**Records to process:**
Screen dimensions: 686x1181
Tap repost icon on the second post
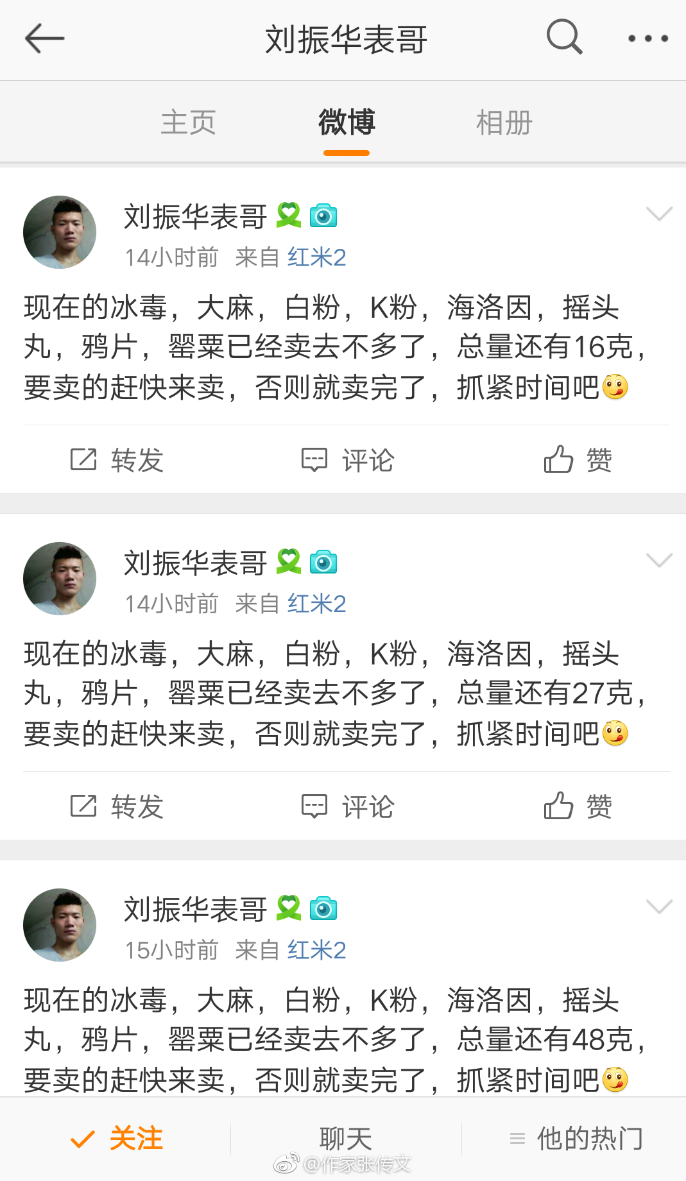(83, 806)
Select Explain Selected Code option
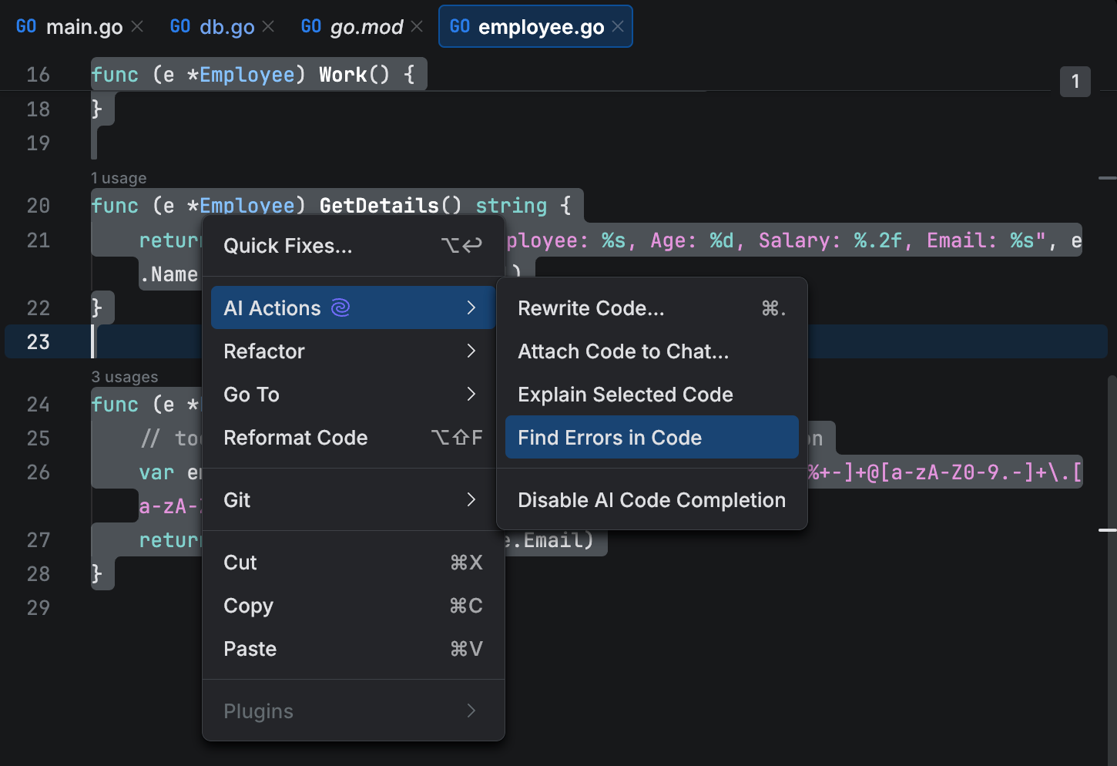 625,395
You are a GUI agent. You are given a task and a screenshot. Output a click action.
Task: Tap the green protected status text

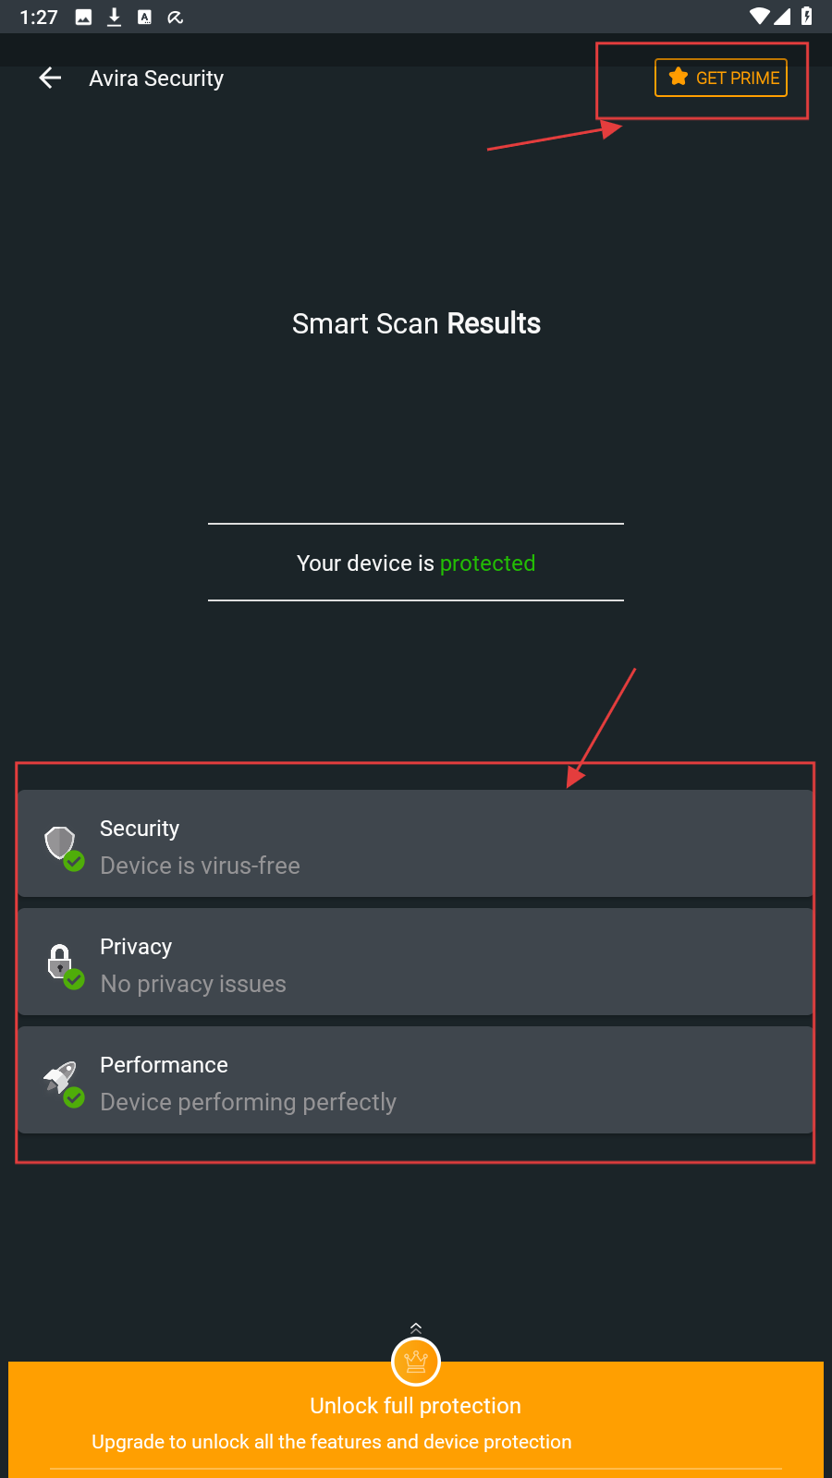click(487, 563)
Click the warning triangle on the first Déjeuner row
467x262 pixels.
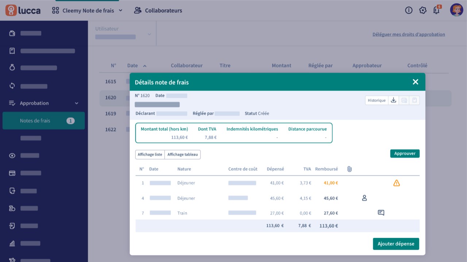[x=397, y=183]
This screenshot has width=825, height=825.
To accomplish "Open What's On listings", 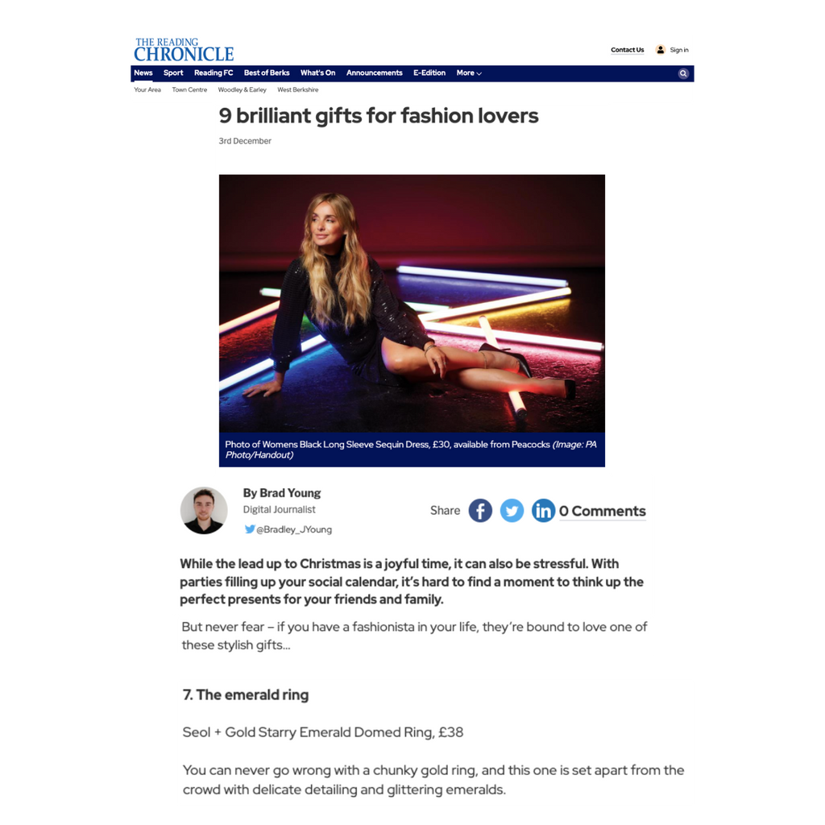I will click(x=317, y=73).
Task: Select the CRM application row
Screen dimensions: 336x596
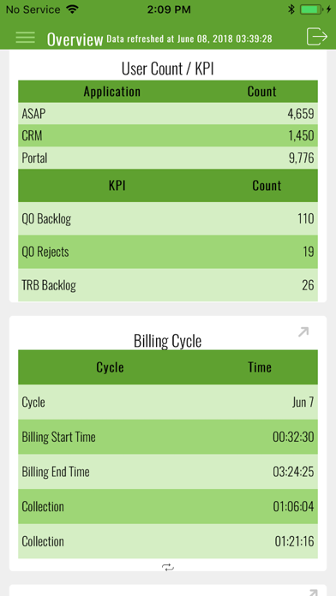Action: (x=168, y=135)
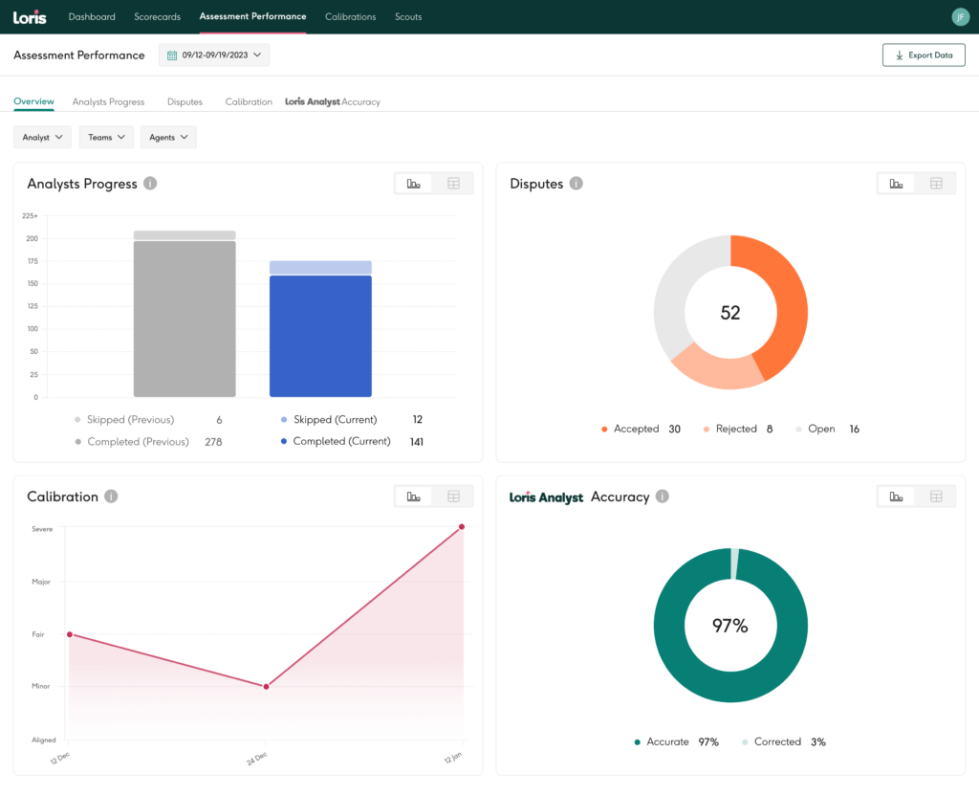Open the Analyst filter dropdown
The height and width of the screenshot is (795, 979).
pyautogui.click(x=42, y=137)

**Try it:** Would you restate, exactly and with no pictures, the lines of the entries above from the one containing "Tap repost icon on the second post" through the one containing "This screenshot has width=825, height=825."?

**Output below:**
Tap repost icon on the second post
(83, 806)
Select Explain Selected Code option
 625,395
You are a GUI agent. You are given a task and a screenshot. Output a click action.
Task: Tap the green protected status text

click(487, 563)
Click the warning triangle on the first Déjeuner row
467x262 pixels.
[x=397, y=183]
This screenshot has width=825, height=825.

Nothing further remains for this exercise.